> **DATASET RECORDS**

[Start of Attachment]

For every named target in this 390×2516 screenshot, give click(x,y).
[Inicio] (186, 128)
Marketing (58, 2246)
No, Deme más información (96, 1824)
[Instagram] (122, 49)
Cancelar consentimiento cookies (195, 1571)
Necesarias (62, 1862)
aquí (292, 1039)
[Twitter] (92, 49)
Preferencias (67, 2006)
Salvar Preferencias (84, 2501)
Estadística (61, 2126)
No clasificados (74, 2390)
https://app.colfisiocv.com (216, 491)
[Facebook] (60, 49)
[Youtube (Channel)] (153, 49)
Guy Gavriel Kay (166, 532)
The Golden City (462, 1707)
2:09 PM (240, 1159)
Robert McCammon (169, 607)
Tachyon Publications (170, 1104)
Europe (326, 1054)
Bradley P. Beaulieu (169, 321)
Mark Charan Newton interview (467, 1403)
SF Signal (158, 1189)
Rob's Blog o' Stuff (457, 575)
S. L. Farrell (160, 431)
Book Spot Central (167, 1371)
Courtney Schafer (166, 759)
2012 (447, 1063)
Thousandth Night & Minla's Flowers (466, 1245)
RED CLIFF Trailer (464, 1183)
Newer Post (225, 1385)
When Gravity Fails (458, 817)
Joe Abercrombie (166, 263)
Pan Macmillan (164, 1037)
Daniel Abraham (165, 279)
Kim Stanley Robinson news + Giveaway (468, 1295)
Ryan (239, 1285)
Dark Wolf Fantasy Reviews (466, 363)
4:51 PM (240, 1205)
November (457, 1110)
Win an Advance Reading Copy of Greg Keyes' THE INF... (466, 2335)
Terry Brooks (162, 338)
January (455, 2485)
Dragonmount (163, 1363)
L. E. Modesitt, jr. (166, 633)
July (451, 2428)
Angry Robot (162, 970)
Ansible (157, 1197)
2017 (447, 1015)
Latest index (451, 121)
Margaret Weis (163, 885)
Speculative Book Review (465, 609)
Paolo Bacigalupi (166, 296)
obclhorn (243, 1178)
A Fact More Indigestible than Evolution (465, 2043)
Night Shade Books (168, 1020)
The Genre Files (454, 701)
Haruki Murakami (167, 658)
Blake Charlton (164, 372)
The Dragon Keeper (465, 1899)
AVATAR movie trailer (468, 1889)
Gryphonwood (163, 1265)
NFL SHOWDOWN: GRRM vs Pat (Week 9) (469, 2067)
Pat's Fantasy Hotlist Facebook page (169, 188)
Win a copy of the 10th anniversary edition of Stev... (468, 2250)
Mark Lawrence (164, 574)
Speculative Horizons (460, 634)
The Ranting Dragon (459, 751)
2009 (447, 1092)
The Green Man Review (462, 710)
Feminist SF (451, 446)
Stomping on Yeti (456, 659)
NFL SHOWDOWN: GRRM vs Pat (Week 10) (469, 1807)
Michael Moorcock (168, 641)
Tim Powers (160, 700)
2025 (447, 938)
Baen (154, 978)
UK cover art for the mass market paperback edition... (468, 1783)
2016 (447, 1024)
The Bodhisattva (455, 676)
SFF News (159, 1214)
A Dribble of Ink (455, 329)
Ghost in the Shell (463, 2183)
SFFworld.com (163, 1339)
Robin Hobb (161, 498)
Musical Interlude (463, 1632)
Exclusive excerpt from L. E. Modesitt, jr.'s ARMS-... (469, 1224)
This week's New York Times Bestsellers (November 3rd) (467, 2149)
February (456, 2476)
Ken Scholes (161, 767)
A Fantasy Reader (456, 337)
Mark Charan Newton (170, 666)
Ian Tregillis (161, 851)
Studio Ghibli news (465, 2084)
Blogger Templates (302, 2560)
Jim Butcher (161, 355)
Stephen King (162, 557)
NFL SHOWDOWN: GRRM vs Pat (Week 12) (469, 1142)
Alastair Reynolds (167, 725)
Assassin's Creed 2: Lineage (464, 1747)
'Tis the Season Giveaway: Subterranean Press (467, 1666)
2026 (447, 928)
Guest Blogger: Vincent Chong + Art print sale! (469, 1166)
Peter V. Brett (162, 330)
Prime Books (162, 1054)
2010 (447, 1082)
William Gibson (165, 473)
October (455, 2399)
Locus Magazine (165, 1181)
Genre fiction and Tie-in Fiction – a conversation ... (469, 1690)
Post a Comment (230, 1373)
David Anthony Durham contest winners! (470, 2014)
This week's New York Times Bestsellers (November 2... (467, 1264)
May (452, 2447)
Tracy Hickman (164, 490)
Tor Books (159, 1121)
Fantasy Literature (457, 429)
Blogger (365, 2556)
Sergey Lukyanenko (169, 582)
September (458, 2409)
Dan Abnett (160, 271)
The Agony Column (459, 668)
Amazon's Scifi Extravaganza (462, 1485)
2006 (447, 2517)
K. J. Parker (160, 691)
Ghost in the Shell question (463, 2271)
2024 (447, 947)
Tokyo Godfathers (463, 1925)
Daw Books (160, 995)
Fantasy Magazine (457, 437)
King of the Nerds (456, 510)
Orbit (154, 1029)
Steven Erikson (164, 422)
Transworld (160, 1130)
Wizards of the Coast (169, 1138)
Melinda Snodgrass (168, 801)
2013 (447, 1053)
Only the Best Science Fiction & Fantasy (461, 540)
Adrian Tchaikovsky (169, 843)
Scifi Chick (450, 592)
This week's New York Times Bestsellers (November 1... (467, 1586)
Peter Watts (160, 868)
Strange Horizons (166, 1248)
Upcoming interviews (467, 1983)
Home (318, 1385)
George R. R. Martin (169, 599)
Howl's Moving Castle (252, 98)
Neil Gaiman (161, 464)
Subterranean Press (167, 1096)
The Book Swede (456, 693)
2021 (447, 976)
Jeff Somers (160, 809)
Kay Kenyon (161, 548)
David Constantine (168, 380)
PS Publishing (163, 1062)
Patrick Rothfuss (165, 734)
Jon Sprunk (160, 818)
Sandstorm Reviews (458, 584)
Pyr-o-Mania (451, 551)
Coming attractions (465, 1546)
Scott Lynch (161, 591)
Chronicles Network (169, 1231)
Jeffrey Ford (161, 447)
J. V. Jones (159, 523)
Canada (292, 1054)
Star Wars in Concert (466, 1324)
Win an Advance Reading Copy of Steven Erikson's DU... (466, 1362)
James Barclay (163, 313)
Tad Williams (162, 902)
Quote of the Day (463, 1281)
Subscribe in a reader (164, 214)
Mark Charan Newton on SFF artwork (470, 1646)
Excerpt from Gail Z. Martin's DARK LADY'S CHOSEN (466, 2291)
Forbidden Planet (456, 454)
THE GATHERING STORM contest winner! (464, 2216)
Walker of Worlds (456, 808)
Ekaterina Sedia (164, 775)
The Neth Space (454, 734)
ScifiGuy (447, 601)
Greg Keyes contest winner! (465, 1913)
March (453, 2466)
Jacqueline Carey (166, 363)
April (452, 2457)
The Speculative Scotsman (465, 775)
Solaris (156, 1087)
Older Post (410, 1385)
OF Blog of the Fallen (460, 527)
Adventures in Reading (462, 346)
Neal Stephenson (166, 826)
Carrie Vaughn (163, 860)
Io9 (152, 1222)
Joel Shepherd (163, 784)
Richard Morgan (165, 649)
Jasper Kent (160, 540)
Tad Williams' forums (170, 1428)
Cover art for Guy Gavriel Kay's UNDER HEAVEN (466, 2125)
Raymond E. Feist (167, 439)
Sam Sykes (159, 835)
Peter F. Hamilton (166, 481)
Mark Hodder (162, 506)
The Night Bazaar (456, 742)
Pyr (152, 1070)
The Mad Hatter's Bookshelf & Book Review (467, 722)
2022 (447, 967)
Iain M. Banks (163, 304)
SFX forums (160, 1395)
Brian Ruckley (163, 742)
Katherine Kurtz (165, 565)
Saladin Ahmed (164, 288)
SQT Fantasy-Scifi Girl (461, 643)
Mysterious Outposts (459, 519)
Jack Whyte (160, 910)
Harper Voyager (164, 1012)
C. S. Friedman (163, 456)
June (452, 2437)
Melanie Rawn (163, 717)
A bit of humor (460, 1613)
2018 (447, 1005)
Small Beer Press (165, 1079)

[End of Attachment]

> **HOW TO COMPLETE THIS TASK**
All lines above from the line with "Scifi Chick (450, 592)" through the line with "Cover art for Guy", both included, are to be set down exactly, with nothing else.

> **RESPONSE TO THE EXERCISE**
Scifi Chick (450, 592)
This week's New York Times Bestsellers (November 1... (467, 1586)
Peter Watts (160, 868)
Strange Horizons (166, 1248)
Upcoming interviews (467, 1983)
Home (318, 1385)
George R. R. Martin (169, 599)
Howl's Moving Castle (252, 98)
Neil Gaiman (161, 464)
Subterranean Press (167, 1096)
The Book Swede (456, 693)
2021 (447, 976)
Jeff Somers (160, 809)
Kay Kenyon (161, 548)
David Constantine (168, 380)
PS Publishing (163, 1062)
Patrick Rothfuss (165, 734)
Jon Sprunk (160, 818)
Sandstorm Reviews (458, 584)
Pyr-o-Mania (451, 551)
Coming attractions (465, 1546)
Scott Lynch (161, 591)
Chronicles Network (169, 1231)
Jeffrey Ford (161, 447)
J. V. Jones (159, 523)
Canada (292, 1054)
Star Wars in Concert (466, 1324)
Win an Advance Reading Copy of Steven Erikson's DU... (466, 1362)
James Barclay (163, 313)
Tad Williams (162, 902)
Quote of the Day (463, 1281)
Subscribe in a reader (164, 214)
Mark Charan Newton on SFF artwork (470, 1646)
Excerpt from Gail Z. Martin's DARK LADY'S CHOSEN (466, 2291)
Forbidden Planet (456, 454)
THE GATHERING STORM contest winner! (464, 2216)
Walker of Worlds (456, 808)
Ekaterina Sedia (164, 775)
The Neth Space (454, 734)
ScifiGuy (447, 601)
Greg Keyes contest winner! (465, 1913)
March (453, 2466)
Jacqueline Carey (166, 363)
April (452, 2457)
The Speculative Scotsman (465, 775)
Solaris (156, 1087)
Older Post (410, 1385)
OF Blog of the Fallen (460, 527)
Adventures in Reading (462, 346)
Neal Stephenson (166, 826)
Carrie Vaughn (163, 860)
Io9 (152, 1222)
Joel Shepherd (163, 784)
Richard Morgan (165, 649)
Jasper Kent (160, 540)
Tad Williams' forums (170, 1428)
Cover art for Guy Gavriel Kay's UNDER HEAVEN (466, 2125)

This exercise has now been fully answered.